Our eyes don’t read in a continuous steady line, but scan for information and look for patterns in a series of rapid left to right skips and pauses, known as saccadic movement.
In order to read efficiently, you recognise word shapes. As you read, you don’t look at individual characters. Instead your eyes scan the x-heights across the word and your brain compares the shape of the word outline with words in your memory, skipping over unfamiliar wordshapes, but creating comprehension based on the context of the surrounding words.
We do this because reading each individual letter in a word would be too time-consuming. Instead the eye moves and pauses as it looks for familiar patterns along a line of text.
The point where the eye pauses is called a fixation, whilst the regressive movement between points is called a saccade. A sequence of fixations and saccades across a design is called a scanpath. (Generally speaking, the number of fixations and saccades and length of time a reader spends on them indicates the relative readability of a typeface.)
In western society, by habit we start reading top left and finish bottom right, so these two areas of the page assume special significance for placing important information.

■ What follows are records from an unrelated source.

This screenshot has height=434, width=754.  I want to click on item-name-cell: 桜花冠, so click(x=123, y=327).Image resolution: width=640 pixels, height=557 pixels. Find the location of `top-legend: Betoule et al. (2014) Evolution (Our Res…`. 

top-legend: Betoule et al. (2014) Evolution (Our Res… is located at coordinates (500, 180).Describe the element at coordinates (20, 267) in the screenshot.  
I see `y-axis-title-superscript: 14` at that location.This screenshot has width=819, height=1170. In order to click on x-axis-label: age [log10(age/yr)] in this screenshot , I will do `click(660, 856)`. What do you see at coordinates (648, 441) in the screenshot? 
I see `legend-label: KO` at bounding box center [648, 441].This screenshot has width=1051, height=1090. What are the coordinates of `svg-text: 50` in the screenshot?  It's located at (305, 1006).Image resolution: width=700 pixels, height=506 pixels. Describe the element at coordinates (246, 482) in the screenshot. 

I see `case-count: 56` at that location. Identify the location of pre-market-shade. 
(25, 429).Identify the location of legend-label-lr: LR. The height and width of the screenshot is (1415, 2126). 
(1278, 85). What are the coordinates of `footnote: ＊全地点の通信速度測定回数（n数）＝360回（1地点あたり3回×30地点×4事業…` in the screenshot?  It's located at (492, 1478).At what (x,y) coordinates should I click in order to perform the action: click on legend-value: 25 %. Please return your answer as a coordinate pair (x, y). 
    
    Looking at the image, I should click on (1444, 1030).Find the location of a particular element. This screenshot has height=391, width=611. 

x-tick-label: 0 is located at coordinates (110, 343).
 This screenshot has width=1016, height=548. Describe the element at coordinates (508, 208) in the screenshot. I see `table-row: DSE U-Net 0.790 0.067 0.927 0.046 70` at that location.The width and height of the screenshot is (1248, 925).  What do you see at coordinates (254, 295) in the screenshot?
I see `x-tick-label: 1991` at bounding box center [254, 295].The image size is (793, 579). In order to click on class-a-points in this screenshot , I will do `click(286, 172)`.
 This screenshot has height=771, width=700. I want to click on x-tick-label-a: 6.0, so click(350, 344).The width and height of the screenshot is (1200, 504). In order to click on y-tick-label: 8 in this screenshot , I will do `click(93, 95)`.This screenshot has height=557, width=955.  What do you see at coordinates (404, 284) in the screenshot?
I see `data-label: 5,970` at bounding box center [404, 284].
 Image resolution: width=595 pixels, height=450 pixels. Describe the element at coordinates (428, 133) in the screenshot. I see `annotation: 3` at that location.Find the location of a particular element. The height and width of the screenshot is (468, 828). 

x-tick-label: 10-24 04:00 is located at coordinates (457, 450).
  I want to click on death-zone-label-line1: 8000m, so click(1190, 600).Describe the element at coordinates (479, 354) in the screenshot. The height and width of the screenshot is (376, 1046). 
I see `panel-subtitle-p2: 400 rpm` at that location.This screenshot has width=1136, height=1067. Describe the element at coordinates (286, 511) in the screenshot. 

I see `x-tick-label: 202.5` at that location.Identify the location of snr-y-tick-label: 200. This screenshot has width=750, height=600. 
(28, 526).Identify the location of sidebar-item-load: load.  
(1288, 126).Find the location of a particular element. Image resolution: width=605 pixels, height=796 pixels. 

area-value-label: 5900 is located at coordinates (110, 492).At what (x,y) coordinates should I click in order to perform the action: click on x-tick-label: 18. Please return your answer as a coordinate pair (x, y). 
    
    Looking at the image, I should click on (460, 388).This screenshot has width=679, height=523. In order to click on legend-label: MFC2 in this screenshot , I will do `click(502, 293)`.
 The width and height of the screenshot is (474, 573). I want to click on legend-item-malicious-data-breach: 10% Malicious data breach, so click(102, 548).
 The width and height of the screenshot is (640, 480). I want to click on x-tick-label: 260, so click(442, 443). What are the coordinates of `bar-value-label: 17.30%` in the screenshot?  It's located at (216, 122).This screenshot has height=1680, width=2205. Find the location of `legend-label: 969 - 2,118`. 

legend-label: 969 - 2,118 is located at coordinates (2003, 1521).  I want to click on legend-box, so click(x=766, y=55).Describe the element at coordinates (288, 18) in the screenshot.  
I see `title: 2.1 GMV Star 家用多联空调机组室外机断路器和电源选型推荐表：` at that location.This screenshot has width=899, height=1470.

Dominant fixation points like this are known as ‘hotspots’. Placing important information at these points, for example headlines top left, or calls to action at bottom right, help in the exchange of key information.
Research indicates that the human eye has the tendency to follow the same scanpaths when encountering familiar media, so in this situation a designer can place unexpected details or incongruous imagery in the design to create new hotspots to attract the readers attention.
The practical application of this insight is that careful placement of different content types can help lead the readers eye around a page or screen, create interest and/or understanding and improve the structural hierarchy of the communication.